**WHAT IS EXPECTED**
Would you reproduce the whole listing exactly, minus its images?

**DATA SHOWN**
☆ ☆ ☆ ☆ ☆

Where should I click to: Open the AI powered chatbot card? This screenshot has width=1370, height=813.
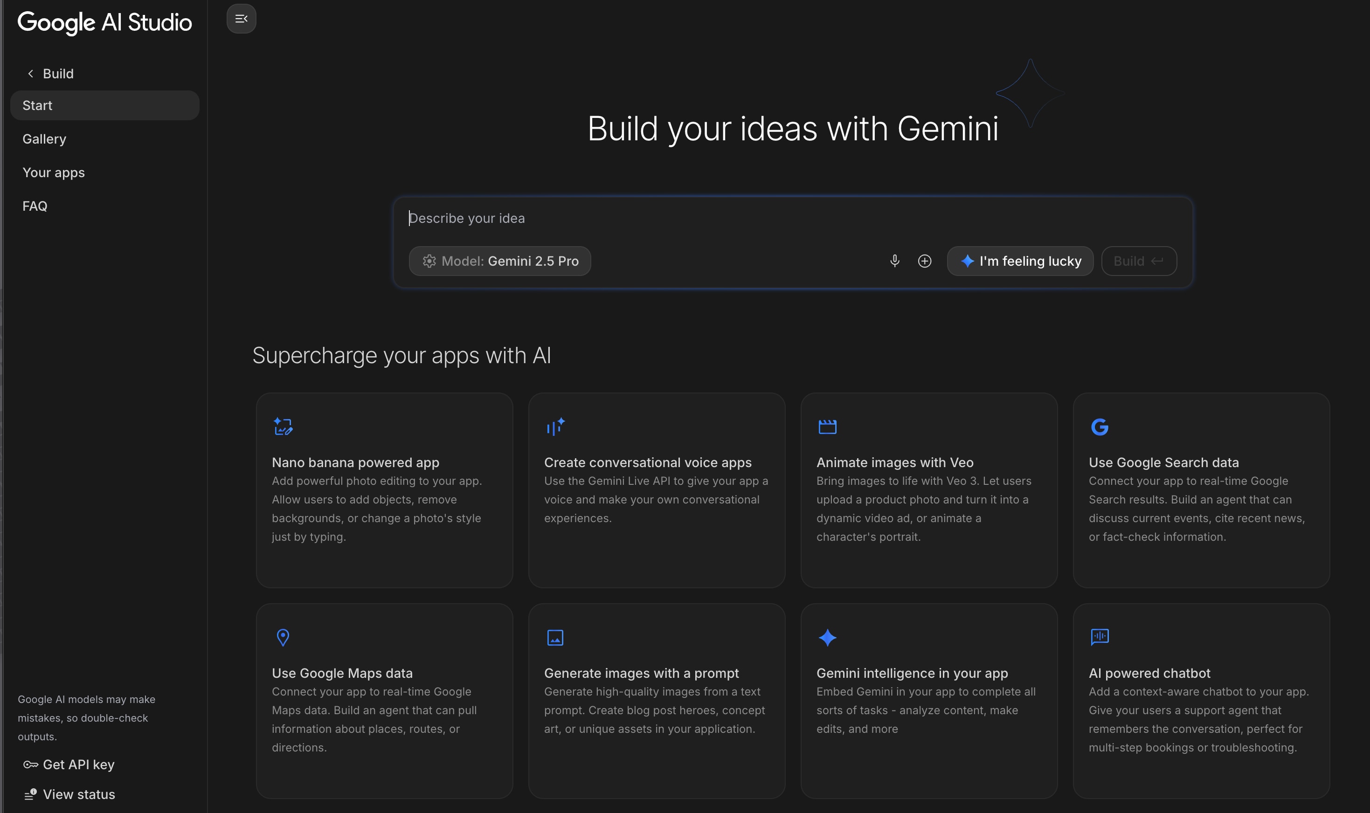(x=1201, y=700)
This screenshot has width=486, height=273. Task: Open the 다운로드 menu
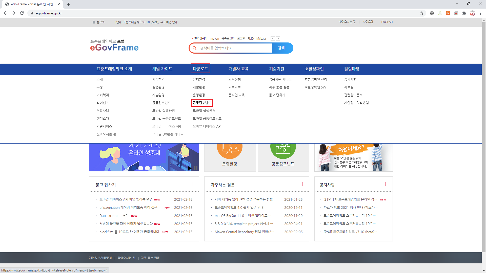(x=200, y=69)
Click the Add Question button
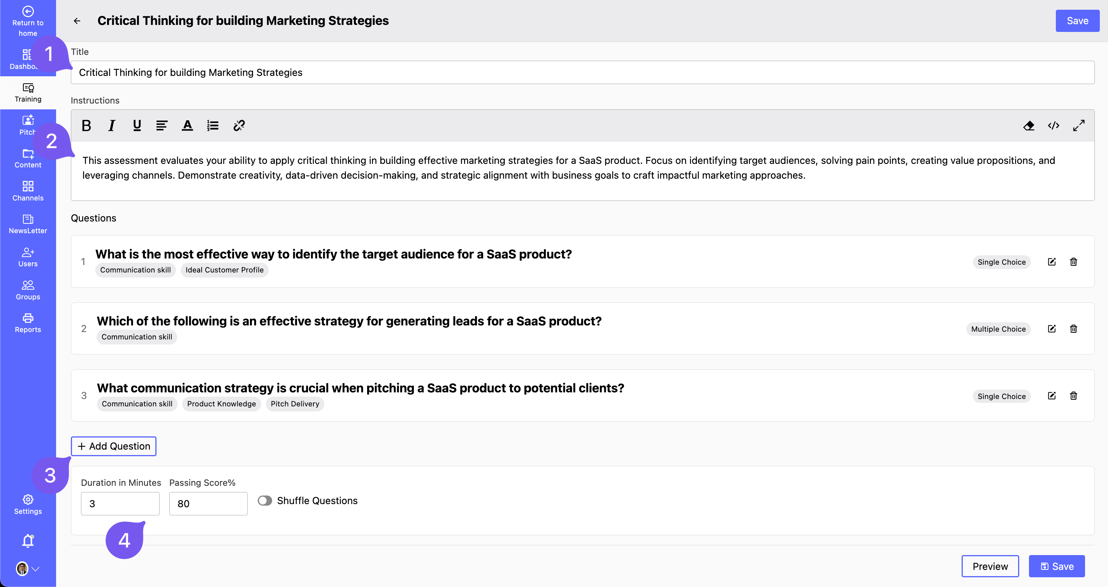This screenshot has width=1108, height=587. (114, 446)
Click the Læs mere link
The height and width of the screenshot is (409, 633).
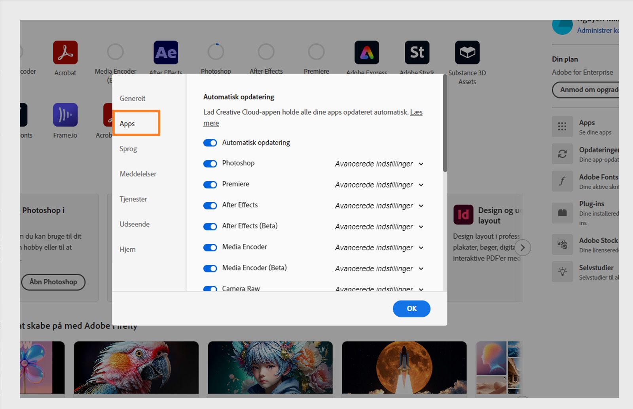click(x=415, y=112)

☆ ☆ ☆ ☆ ☆

**EXPECTED OUTPUT**
Where should I click to: Open the AI powered chatbot card? This screenshot has width=1370, height=813.
(x=1201, y=700)
This screenshot has width=486, height=273. Task: Open the 다운로드 menu
(x=200, y=69)
Click the Add Question button
This screenshot has width=1108, height=587. (114, 446)
Click the Læs mere link
The height and width of the screenshot is (409, 633).
click(x=415, y=112)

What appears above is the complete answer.